The plan would also cap revenue at or below 21 percent of GDP and eventually reduce spending to the same proportion. It would "stabilize" the national debt, now nearly $13.8 trillion, by 2014 and reduce it to 60 percent of GDP by 2024 and 40 percent by 2037, the draft said.
"America cannot be great if we go broke," the document said. "We must stabilize then reduce the national debt, or we could spend $1 trillion a year in interest alone by 2020."
The plan promptly came under criticism from both Republicans and Democrats. House Speaker Nancy Pelosi (D-Calif.) called it "simply unacceptable," suggesting that it erodes the "bedrock promises of Social Security and Medicare." Other Democrats objected to the spending cuts and called for greater emphasis on increasing revenue.

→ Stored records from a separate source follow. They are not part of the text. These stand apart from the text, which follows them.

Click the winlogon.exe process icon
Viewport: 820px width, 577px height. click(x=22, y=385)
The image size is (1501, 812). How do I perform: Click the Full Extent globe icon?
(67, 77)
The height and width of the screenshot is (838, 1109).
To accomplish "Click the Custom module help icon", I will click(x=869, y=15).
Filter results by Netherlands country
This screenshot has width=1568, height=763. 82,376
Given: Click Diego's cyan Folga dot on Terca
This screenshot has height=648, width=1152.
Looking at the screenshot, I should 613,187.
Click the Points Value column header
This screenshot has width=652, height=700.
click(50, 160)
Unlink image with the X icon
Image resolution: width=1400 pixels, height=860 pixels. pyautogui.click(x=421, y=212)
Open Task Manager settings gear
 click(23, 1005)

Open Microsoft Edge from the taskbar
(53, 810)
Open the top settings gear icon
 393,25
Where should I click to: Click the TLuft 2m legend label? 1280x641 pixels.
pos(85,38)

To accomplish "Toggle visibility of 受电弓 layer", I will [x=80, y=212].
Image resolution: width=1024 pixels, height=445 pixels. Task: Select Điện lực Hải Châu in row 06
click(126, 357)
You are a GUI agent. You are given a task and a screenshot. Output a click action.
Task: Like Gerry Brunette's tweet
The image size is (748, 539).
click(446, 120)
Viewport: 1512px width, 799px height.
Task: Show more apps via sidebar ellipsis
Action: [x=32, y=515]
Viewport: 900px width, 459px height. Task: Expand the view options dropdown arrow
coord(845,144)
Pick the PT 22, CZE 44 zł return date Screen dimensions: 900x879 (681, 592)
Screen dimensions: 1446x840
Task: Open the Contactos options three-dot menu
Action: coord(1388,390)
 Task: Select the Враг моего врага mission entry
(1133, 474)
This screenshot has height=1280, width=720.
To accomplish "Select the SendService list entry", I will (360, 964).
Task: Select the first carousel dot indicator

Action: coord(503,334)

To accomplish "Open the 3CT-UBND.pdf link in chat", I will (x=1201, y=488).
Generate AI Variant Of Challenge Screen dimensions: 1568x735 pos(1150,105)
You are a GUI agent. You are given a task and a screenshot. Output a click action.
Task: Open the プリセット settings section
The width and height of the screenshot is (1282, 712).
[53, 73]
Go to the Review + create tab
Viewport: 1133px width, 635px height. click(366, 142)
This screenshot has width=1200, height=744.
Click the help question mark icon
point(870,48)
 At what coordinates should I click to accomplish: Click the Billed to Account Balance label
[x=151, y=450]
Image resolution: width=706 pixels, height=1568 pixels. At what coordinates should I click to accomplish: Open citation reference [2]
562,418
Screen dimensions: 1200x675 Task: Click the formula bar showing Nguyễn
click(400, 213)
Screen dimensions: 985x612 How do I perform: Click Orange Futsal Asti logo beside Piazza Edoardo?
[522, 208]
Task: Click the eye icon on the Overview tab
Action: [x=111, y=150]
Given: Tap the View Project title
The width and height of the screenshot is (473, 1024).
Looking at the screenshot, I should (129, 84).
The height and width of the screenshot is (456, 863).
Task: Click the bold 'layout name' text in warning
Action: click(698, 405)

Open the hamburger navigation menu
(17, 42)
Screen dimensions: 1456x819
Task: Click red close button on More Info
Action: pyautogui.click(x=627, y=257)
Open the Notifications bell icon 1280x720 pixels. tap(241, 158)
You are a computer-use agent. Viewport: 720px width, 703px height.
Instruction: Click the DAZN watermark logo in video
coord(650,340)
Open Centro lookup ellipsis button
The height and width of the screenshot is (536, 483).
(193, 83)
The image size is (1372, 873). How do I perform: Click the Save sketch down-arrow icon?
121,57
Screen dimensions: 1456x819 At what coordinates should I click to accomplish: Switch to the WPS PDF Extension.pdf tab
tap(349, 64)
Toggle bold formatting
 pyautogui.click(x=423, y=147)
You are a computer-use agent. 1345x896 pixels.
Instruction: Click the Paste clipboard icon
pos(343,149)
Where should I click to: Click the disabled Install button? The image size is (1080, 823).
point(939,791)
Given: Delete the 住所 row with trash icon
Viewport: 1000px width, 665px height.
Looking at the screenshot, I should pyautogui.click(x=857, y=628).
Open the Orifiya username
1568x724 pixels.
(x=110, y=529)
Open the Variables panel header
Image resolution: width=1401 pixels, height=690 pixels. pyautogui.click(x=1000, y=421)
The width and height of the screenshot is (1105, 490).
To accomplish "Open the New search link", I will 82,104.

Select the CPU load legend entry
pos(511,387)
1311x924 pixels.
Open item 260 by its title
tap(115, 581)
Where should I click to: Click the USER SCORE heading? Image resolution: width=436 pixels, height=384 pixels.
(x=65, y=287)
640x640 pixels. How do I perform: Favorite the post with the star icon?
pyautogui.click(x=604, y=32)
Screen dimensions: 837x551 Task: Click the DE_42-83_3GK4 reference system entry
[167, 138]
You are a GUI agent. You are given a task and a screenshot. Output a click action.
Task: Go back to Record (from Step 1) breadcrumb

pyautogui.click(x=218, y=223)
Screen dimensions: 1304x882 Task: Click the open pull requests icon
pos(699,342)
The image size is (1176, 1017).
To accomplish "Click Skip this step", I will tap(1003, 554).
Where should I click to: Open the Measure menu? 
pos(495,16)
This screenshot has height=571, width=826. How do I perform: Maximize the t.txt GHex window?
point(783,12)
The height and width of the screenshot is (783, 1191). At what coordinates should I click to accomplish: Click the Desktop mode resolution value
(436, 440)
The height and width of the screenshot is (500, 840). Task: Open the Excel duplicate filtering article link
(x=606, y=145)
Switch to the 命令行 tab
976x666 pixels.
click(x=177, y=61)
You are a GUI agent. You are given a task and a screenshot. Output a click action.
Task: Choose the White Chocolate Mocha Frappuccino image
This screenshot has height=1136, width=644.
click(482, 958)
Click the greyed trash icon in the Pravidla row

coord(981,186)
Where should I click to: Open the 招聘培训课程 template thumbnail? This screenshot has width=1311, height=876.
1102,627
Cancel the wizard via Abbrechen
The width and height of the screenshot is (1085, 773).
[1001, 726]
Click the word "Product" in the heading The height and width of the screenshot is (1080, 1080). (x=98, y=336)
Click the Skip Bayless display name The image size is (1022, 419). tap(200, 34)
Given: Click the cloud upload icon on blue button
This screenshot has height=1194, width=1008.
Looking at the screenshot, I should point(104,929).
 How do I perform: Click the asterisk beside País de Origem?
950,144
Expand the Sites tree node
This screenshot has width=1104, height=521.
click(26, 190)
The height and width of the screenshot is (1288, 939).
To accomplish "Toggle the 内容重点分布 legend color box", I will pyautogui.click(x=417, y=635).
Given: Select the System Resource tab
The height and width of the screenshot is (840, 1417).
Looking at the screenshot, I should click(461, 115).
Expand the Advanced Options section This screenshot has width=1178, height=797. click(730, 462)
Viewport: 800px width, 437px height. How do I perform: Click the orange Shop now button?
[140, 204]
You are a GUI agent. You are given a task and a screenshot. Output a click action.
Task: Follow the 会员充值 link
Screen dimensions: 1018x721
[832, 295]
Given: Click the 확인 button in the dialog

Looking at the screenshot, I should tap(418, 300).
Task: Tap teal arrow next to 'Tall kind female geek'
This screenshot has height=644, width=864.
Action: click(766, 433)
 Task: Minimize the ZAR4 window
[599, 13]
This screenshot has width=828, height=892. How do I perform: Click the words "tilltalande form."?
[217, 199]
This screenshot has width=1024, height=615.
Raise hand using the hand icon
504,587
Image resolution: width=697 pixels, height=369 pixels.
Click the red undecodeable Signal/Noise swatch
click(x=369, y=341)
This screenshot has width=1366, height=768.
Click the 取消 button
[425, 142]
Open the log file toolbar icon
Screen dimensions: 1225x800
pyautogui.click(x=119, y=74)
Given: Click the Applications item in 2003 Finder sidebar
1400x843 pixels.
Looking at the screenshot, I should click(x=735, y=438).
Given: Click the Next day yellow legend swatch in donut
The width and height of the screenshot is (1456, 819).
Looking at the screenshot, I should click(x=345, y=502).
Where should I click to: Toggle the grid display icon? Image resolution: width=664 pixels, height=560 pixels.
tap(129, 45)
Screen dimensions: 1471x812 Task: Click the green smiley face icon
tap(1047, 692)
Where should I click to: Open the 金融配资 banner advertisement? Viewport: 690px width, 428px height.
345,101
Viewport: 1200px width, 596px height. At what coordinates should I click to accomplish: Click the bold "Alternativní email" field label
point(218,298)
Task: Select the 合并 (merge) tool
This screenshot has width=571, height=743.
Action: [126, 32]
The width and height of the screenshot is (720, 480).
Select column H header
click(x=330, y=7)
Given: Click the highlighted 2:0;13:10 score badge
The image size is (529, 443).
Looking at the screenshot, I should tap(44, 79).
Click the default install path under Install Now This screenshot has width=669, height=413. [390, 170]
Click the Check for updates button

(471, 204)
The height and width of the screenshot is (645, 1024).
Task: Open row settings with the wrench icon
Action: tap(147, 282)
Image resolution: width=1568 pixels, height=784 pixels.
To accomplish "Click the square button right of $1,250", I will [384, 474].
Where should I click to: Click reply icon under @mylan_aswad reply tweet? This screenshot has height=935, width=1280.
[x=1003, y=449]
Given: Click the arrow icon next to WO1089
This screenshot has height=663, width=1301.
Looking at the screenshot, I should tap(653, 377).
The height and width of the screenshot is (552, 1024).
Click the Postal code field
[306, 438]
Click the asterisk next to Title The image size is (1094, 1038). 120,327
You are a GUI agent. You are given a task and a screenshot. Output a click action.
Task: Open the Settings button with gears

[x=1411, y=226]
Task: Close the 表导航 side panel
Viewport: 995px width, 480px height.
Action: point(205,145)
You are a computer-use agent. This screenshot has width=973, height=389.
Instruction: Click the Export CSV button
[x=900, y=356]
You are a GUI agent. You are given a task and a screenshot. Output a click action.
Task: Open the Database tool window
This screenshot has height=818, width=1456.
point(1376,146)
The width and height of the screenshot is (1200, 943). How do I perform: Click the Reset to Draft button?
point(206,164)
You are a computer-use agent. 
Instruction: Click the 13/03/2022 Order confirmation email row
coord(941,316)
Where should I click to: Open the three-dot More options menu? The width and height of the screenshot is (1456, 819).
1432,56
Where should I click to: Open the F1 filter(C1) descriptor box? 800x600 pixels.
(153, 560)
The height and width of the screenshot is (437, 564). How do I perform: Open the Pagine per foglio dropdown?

Several Republicans on the commission have advocated more spending cuts and other changes to the tax code.
The bipartisan commission, created by Obama in February, is charged with proposing recommendations to balance the federal budget , excluding interest payments on the debt, by 2015 as part of a plan for long-term "fiscal sustainability." Its members include 12 lawmakers, half of them Democrats and half Republicans.